Five or so years ago, when I began my own DevOps journey, I knew the potential gains we could make, but there weren't any success stories or data from companies like ours at that time. I understood the what and the why although my why at the time was to gain the trust of our business partners, because I felt it was badly damaged after years of under delivering on our promises. As a servant leader, I understood the cultural aspects, and our team, after some initial heavy lifting, started to see tremendous gains in speeding up our daily work through automation, which in turn freed us up to be more productive. We were even partnering with Security back then, as it seemed obvious that we had to get them onboard.

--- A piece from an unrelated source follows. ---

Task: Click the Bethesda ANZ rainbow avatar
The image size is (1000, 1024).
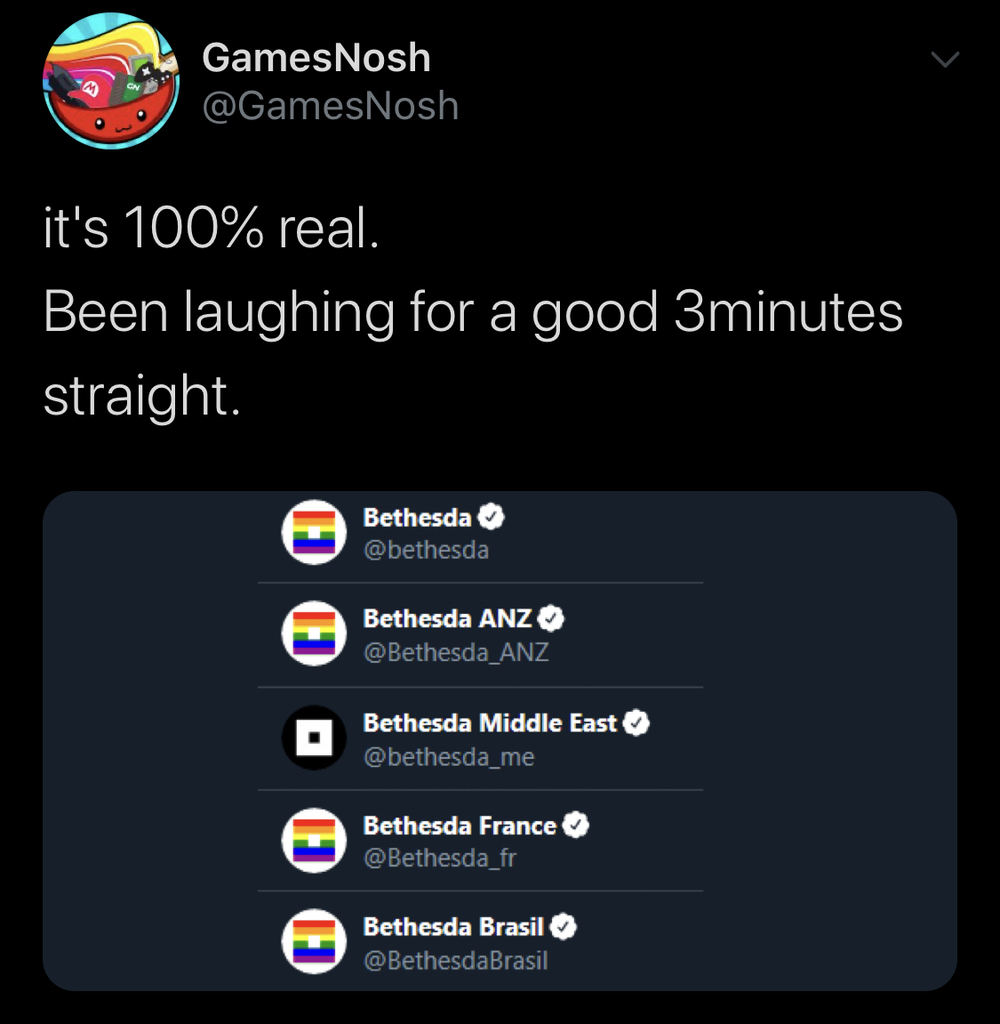Action: click(313, 635)
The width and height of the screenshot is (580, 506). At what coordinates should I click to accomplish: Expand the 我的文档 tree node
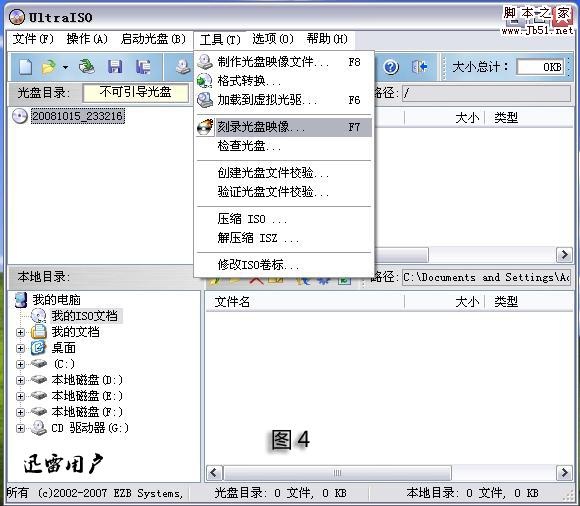[20, 332]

Today, there are numerous success stories from all sorts of companies, including old, highly regulated, Fortune 100 companies, that look like worse case scenarios for DevSecOps. Their stories and the personal journeys of DevSecOps practitioners give us concrete examples of the types of gains you can expect on your own journey. The numbers are compelling reasons to embark on your own DevSecOps journey if you haven't already.
Some of my favorite examples come from our own customers, whom I've witnessed launch and roll our DevSecOps initiatives over the last few years.
A financial services company that had 800 open source components under management in their manual approval process, which took three weeks, adopted our Sonatype Repository Firewall solution to automate that process.
They deleted all the components in their Sonatype Nexus Repository and started rerunning their build with Sonatype Repository Firewall turned on, and 30 days later discovered:
They actually had 19,000 open source components flowing into those builds, 850 of which were automatically quarantined in an approval process that now took less than 3 seconds, saving them 54,000 man hours along the way.
More broadly, their DevSecOps initiative saw software quality go up over 40%, while developer productivity rises by ~30% due to early feedback shifting that feedback to the left.
There is so much focus on shifting left and empowering developers, that it is easy to overlook the impact Operations and Security teams are enjoying all the way to the right, in Production. Putting a high quality, secure application in production is a great start, but what happens when a zero-day vulnerability is announced? The last couple of years have seen several nasty vulnerabilities announced that have led directly to well known data breaches.
When I talk to our customers about how our solutions help in their Priority Incident Response Teams (PSIRT), the answers all tend to be the same:
We were able to immediately answer the first question we're faced with, are we impacted? If so, which apps and what data is at risk. Before we could track and trace open source components like this, we would have relied on end-point server scanning, which can take weeks to finish this discovery.
One particularly noteworthy example was when a CISO, upon learning about an impacted app from one of last year's struts vulnerabilities, decided to pull-the-plug on one of their apps sitting on particularly sensitive data. This was the same vulnerability that impacted Equifax, the Canadian IRS and several others.
The above examples are real world proof of the types of gains so many teams are seeing in various industries. The stories have been rolling in for years now and showed be a big enough carrot for organizations to be running toward DevSecOps if they're not already. If they're still not enough, let me offer you this stick.
Depending on which accounting you read, it took either 2 or 3 days for an exploit to happen after the vulnerability was announced. This was a fairly big reduction in the time attackers could weaponize a new known vulnerability. The chart below shows the average time for such weaponization over the years.
I recall from my earlier days working under the assumption that we had ~30 days before vulnerabilities with CVSS scores of 9 or 10 were turned into exploits. In 2015, that number was down to 15 days, and then, in 2017, the exploit was out in 3 days. Initially, I was skeptical, and assumed this was a one-off and couldn't be the new norm until I saw this article.
It appears that attackers are accelerating, shortening delivery times and increasing productivity just like everyone else.
At this years RSA conference, David Hogue, technical director at the NSA, shared their best best practice to prevent these zero-day attacks. David said keeping their systems as updated as possible, as quickly as possible, is one of the best defense practices.
If the appeal of productivity is attractive enough to run towards DevSecOps, then perhaps the fear of being breached is something you'll want to escape. You can choose the carrot or the stick, but either way, you'll want to change if you haven't begun already.
I'll leave you with a Deming quote, It is not necessary to change. Survival is not mandatory.